# Red oak wood for Slingshot?



## Kwionlgf (Apr 15, 2019)

Hello, I have a question, can red oak wood be used for Slingshots? I'm not talking about natural forks, but the red oak wood boards sold at your local Lowe's or Home Depot?


----------



## devils son in law (Sep 2, 2014)

As with any board, the grain is directional and therefore not as strong as a fork would be. If you do go that route, I would probably use it at full width, 3/4" and then strength test it in a vise. It's not worth losing an eye over.


----------



## SJAaz (Apr 30, 2019)

I don't see why not as long as you have the grain going lengthwise. Another option might be to laminate two plies together, grains going opposed. Let us see the finished piece.


----------



## Kwionlgf (Apr 15, 2019)

These are the unfinished designs that are 3/4" thick from two different oak wood boards. I am going to laminate Baltic Birch plies on each side of the red oak sling and shape it.


----------



## Grandpa Pete (May 2, 2013)

Red Oak is good strong hardwood and takes a nice finish. As other have said, just make sure you know which way the grain goes and leave enough heft where the forks turn upward, that's the weakest point.

GP


----------



## skarrd (Jul 20, 2011)

i like using the red oak board cuts but i used the one inch


----------



## Flatband (Dec 18, 2009)

Tex-Shooter owns one of my favorite slingshots of all time. He carved his classic fork from a chunk of Curly Birdseye Red Oak. To say it is stunning isn't enough. The grain on this thing is awesome! You'll have no problem using Red Oak for a slingshot. Now if you happen upon a piece of curly Red Oak,be sure and give me a ring! ( Hey, maybe Tex will chime in here with a picture of his frame.)


----------



## devils son in law (Sep 2, 2014)

See if you can get him to post it, Flatband! I scored a really cool board at work and I have no idea what kind of wood it is.
Its old and heavy, and I'm pretty sure its not an imported wood, the grain is definitely curly.


----------



## cpu_melt_down (Mar 20, 2017)

https://www.slingshotcommunity.com/threads/curly-red-oak-flip.10316/

I've been reading the homemade section of the forum from start to finish...


----------



## devils son in law (Sep 2, 2014)

cpu_melt_down said:


> https://www.slingshotcommunity.com/threads/curly-red-oak-flip.10316/
> 
> I've been reading the homemade section of the forum from start to finish...

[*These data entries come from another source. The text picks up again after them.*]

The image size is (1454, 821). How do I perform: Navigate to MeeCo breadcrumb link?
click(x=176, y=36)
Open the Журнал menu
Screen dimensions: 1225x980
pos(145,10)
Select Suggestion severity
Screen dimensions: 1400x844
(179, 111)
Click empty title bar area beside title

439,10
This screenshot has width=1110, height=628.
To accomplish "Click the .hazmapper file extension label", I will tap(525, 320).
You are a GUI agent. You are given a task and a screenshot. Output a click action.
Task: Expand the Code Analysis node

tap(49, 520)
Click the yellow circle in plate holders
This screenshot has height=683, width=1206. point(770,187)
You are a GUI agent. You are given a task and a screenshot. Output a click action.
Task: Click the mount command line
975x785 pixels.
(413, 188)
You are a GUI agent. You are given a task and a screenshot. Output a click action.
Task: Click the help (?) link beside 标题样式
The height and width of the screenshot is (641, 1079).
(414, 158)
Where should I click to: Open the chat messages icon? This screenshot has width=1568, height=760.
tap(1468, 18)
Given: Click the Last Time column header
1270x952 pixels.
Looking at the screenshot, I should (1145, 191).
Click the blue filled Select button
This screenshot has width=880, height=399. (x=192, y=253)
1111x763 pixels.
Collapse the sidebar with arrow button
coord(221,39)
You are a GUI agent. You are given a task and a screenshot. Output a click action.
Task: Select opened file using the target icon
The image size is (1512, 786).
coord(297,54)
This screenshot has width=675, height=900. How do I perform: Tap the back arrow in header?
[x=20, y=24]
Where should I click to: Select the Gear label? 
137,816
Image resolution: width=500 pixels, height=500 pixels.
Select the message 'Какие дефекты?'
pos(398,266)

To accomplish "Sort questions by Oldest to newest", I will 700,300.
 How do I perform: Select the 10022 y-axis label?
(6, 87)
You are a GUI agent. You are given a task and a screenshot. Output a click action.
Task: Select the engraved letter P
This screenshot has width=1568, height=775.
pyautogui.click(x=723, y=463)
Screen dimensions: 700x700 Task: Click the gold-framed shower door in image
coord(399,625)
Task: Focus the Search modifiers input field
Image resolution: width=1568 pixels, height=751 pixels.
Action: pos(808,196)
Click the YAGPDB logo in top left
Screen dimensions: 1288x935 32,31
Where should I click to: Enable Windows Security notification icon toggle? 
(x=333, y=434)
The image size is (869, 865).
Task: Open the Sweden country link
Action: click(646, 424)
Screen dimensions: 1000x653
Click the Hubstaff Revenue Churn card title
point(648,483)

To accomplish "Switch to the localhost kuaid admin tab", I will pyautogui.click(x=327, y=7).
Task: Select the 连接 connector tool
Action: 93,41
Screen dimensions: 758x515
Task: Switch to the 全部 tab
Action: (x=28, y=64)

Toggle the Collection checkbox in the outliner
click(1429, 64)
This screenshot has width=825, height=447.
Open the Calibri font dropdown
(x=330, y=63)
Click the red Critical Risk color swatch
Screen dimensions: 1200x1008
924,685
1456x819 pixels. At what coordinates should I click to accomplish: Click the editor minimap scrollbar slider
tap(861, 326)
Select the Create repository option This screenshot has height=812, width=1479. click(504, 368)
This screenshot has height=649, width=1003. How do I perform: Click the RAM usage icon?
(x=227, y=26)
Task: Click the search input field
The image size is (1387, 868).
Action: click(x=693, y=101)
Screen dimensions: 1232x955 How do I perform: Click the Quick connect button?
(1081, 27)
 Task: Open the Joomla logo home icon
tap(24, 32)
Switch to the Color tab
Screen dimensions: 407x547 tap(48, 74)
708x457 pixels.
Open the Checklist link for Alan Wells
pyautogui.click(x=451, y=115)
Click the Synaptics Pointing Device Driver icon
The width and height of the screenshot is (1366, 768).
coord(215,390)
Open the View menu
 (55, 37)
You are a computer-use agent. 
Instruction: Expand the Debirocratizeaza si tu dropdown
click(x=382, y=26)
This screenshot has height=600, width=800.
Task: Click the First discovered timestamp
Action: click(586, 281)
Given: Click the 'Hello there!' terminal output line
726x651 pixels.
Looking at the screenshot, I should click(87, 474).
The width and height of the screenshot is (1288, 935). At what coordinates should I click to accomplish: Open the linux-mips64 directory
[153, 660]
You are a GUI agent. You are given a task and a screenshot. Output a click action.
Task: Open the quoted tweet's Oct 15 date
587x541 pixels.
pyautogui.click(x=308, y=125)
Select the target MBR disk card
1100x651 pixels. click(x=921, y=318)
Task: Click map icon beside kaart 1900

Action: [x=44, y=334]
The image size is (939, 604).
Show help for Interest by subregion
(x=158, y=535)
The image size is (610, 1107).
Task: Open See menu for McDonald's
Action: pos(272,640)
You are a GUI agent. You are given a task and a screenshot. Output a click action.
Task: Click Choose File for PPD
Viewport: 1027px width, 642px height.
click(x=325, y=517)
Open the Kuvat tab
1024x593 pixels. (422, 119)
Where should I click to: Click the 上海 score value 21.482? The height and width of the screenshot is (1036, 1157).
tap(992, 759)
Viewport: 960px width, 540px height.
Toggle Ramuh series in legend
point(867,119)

Wow, that's interesting! It's not what I have, but hopefully I can get my hands on some of it.


----------



## MikeyLikesIt (Oct 19, 2018)

I'd say go for it! I've made a couple out of red oak with no problems. It's all about grain orientation. Of course I shoot with pretty light bands. If you're thinking of shooting something heavy, maybe take DSIL's advice and give it a stress test first.


----------



## SLINGDUDE (Aug 15, 2018)

As others have said, as long as you're mindful of the grain you should be fine. Red oak can be a beautiful wood.


----------